Contoh Soal Tentang Kalor
1. Contoh Soal 1
Sebuah benda bersuhu 5⁰C menyerap kalor sebesar 1500 joule, kemudian suhunya menjadi naik menjadi 32⁰C. Berapa kapasitas kalor benda tersebut?
Diketahui :
Q = 1500 J
ΔT = 32 ⁰C – 5 ⁰C = 27 ⁰C = 300K
Ditanya :
C . . . ?
Jawab :
C = Q / ΔT
C = 1500J / 300K
C = 5J/K
Jadi, hasil kapasitas kalor benda tersebut sebesar 5 J/K
2. Contoh Soal 2
Berapa kalor yang dibutuhkan untuk memanaskan 2 kg air dengan suhu 23 ⁰C menjadi 100 ⁰C, jika diketahui kalor jens air adalah 1000 J/kg⁰C?
Diketahui:
m = 2 kg
c = 1000 J/Kg⁰C
ΔT = 100 ⁰C – 23 ⁰C = 77 ⁰C
Ditanya :
Q…..?
Jawab :
Q = m.c. ΔT
Q = 2. 1000. 77
Q = 154.000 J
Pengertian gas ideal
Gas ideal adalah kumpulan dari partikel pada sebuah zat yang jaraknya cukup jauh dibandingkan dengan ukuran partikel tersebut. Partikel dalam gas yang selalu bergerak secara acak ke segala arah bisa bertumbukan satu sama lain, tetapi pada gas ideal, tumbukan yang terjadi adalah tumbukan lenting sempurna atau tumbukan yang tidak membuat partikel kehilangan energi.
Sebenarnya, dalam kehidupan sehari-hari kita, tidak ada yang namanya gas ideal. Gas-gas di kehidupan nyata berada pada tekanan rendah dan suhunya tidak mendekati dengan titik cair gas. Namun, karena gas yang berada di tekanan rendah dan suhunya tidak dekat dengan titik cair gas mendekati dengan karakter gas ideal, maka gas tersebut diasumsikan sebagai gas ideal di kehidupan nyata.
Ciri-ciri gas ideal
Ciri-ciri gas ideal sangat unik dibandingkan dengan gas lainnya, yaitu:
- Gas ideal terdiri dari molekul dengan jumlah yang sangat banyak dengan jarak antar molekulnya jauh lebih besar dibandingkan dengan ukuran molekul. Hal ini membuat gaya tarik molekul menjadi sangat kecil sehingga diabaikan.
- Molekul gas bergerak acak dengan kecepatan tetap dan memenuhi hukum gerak Newton.
- Molekul gas ideal mengalami tumbukan lenting sempurna satu sama lain atau dengan dinding wadah. Dinding wadah gas ideal sifatnya kaku sempurna dan tidak akan bergerak.
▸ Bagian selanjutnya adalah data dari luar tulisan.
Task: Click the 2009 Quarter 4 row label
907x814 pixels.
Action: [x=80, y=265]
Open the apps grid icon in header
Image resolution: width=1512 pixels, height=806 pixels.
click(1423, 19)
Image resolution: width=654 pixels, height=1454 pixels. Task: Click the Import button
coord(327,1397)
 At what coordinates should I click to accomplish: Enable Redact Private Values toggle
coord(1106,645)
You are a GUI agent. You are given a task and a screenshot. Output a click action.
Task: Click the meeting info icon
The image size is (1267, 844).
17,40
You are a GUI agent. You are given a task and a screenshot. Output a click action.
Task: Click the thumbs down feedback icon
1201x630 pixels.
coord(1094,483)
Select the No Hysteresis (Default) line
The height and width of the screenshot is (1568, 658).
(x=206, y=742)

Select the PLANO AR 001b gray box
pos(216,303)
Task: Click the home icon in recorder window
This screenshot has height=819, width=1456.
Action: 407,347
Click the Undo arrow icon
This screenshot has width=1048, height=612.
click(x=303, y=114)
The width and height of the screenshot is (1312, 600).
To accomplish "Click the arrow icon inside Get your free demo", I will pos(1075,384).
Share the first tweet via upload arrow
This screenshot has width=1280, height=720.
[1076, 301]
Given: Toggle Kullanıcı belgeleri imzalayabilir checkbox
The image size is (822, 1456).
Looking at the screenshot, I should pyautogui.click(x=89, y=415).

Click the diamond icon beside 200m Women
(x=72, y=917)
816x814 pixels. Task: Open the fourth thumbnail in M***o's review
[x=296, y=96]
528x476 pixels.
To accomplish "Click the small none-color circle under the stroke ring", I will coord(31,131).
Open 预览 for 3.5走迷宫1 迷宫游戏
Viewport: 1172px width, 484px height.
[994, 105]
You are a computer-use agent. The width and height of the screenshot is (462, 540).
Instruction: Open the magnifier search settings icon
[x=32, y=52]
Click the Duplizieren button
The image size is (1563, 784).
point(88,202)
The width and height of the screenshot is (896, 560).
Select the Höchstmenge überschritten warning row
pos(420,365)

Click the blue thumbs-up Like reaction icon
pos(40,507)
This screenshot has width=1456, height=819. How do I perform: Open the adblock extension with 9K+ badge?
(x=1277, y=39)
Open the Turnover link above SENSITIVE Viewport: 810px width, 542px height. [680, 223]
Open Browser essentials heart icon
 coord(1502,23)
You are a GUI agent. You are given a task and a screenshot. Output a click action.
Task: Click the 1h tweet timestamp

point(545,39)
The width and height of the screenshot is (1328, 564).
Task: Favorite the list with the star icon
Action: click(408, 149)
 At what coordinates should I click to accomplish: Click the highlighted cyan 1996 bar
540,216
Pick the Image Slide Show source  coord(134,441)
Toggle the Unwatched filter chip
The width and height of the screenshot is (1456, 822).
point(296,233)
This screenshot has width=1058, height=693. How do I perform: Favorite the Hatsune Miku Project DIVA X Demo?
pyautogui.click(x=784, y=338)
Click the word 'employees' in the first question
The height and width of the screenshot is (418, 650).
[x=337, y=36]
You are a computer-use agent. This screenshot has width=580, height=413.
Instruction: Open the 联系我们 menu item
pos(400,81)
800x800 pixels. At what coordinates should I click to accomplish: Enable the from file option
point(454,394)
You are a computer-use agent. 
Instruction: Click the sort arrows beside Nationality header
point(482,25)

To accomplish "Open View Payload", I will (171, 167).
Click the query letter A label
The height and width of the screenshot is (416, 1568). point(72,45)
- Energi kinetik rata-rata molekul gas ideal sebanding dengan suhu mutlaknya.
Jenis-jenis gas ideal
Seperti yang disebutkan sebelumnya, gas ideal sebenarnya tidak ada. Namun, beberapa gas yang berada di temperatur tinggi dan tekanan rendah memiliki perilaku seperti gas ideal, yaitu melawan gaya intermolekuler menjadi jauh lebih kecil dibandingkan dengan energi kinetik partikel. Sementara itu, ukuran molekulnya jauh lebih kecil dibandingkan dengan ruangan kosong antara molekul.
Dari penjelasan tersebut, ada beberapa jenis gas di dunia yang masih bisa disebut dengan gas ideal, seperti nitrogen, oksigen, hidrogen, gas mulia, dan karbon dioksida.
Sifat gas ideal
Untuk membedakan gas ideal dengan gas lainnya, maka kamu perlu memahami sifat dari gas ideal dan selanjutnya untuk gas dengan sifat tersebut akan disebut sebagai gas ideal. Berikut ini adalah sifat-sifat gas ideal:
- Volume molekulnya diabaikan terhadap volume ruang yang ditempati.
- Gaya tarik antar molekul sangat kecil sehingga bisa diabaikan.
- Tumbukan antar molekul atau partikel serta tumbuhan partikel atau molekul terhadap dinding sifatnya elastis, artinya tidak akan mengalami perubahan energi, bisa disebut dengan terjadi lenting sempurna.
- Tekanan disebabkan karena tumbukan pada dinding tabung, sementara besar kecilnya tekanan pada gas karena jumlah tumbukan per satuan luas per detik.
Syarat gas ideal
Sebuah gas dikatakan ideal apabila memenuhi syarat-syarat di bawah ini:
- Suatu gas yang terdiri dari molekul yang identik sehingga antar molekulnya tak bisa dibedakan.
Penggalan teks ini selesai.